Asking yourself why you want to go to counseling is a helpful step prior to meeting with a counselor. You want to determine your reasons for seeking help, why now, and what you want to see change in your life. Also, this will be the first question most counselors will ask you. Something along the lines of, “why do you want counseling at this time?”
Why it is important to ask this question:
If you know your reasons for seeking counseling, it can help you find the best fit professional to meet your needs.
For example, if you are wanting counseling to help you find new strategies to address your depression, you will want to go to a counselor who has training and experience working with depression. Remember, as the client, you are also determining if this is the best fit counselor for you. Ask the counselor if they have worked with people going through a similar situation as you are at this time.
You are also determining if this is the best fit counselor for you.

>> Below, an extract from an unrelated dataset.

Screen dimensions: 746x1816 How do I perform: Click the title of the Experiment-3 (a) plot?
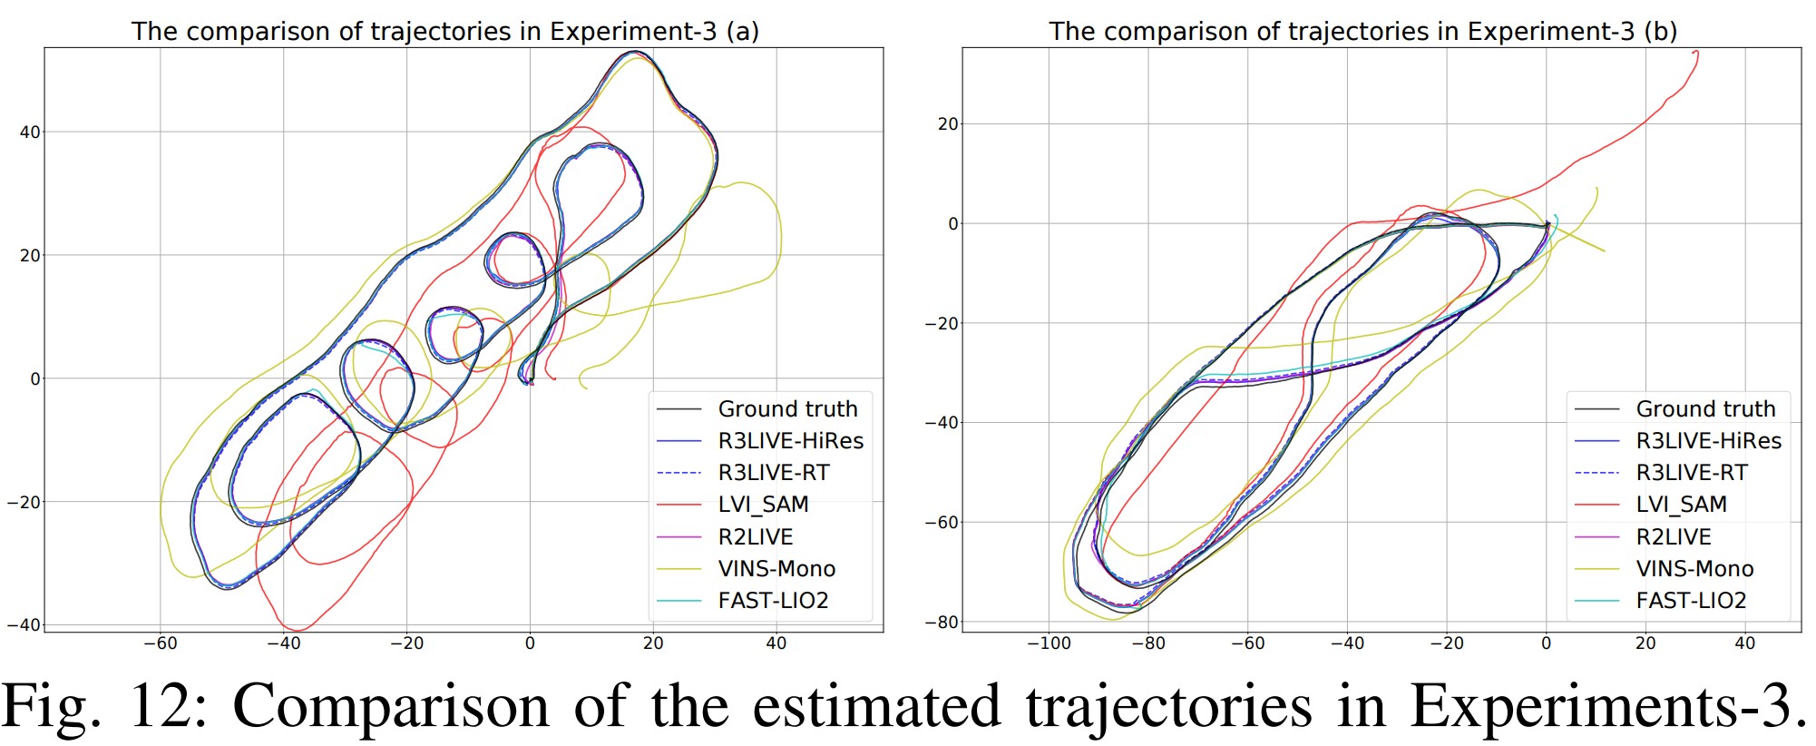coord(444,31)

Some reasons for wanting counseling:
You have already exhausted all your resources. You have talked to your friends, family, and mentors, which may or may not have been helpful. Maybe some friends did offer some helpful advice, but you come to a counselor to seek another level of care.
The mental health professional is a confidential resource, outside of your social circle, who you can talk with and ensure that what you say in their office stays in their office.*
Perhaps you have been experiencing the same disruptive emotional symptoms or unhelpful relationship patterns. A counselor or therapist can help you learn the root causes of these patterns, find behavioral interventions, and be there to check in with as you learn and implement new, healthy patterns into your life.
You’re curious about it. If you are unsure if you need or want counseling, you can always go simply because you are curious about it. Usually after talking through your personal history and state of current emotions, behaviors, and relationships, your counselor will be able to tell you if there are areas in your life that counseling can address. Now, as a counselor, this is a little difficult because I see it is easiest to address an area of concern that the client agrees is an area of concern. For example, you go to counseling because you are curious about it and the counselor points out that it seems you need to sleep more. If you are unwilling to make any changes to your nighttime routine or sleeping habits, counseling alone will not help your sleep routine. You have to be willing to address those areas of your life and implement behavior changes with your sleep in order to see progress in that area of your life.
There are many other reasons a person may seek out counseling. This is not an exhaustive list!
If this post resonates with you and you want to see if I would be a good fit counselor to meet with you, please contact me today. firstname.lastname@example.org or fill out my website contact form.
*Similar to any healthcare provider, there are always exceptions to confidentiality, like if someone says they are going to hurt themselves, hurt someone else, or if abuse or neglect of a child or vulnerable adult is disclosed, etc. In those cases, other professionals, such as law enforcement, need to be notified in order to protect the client or others. Your counselor will always tell you what the limits are to confidentiality.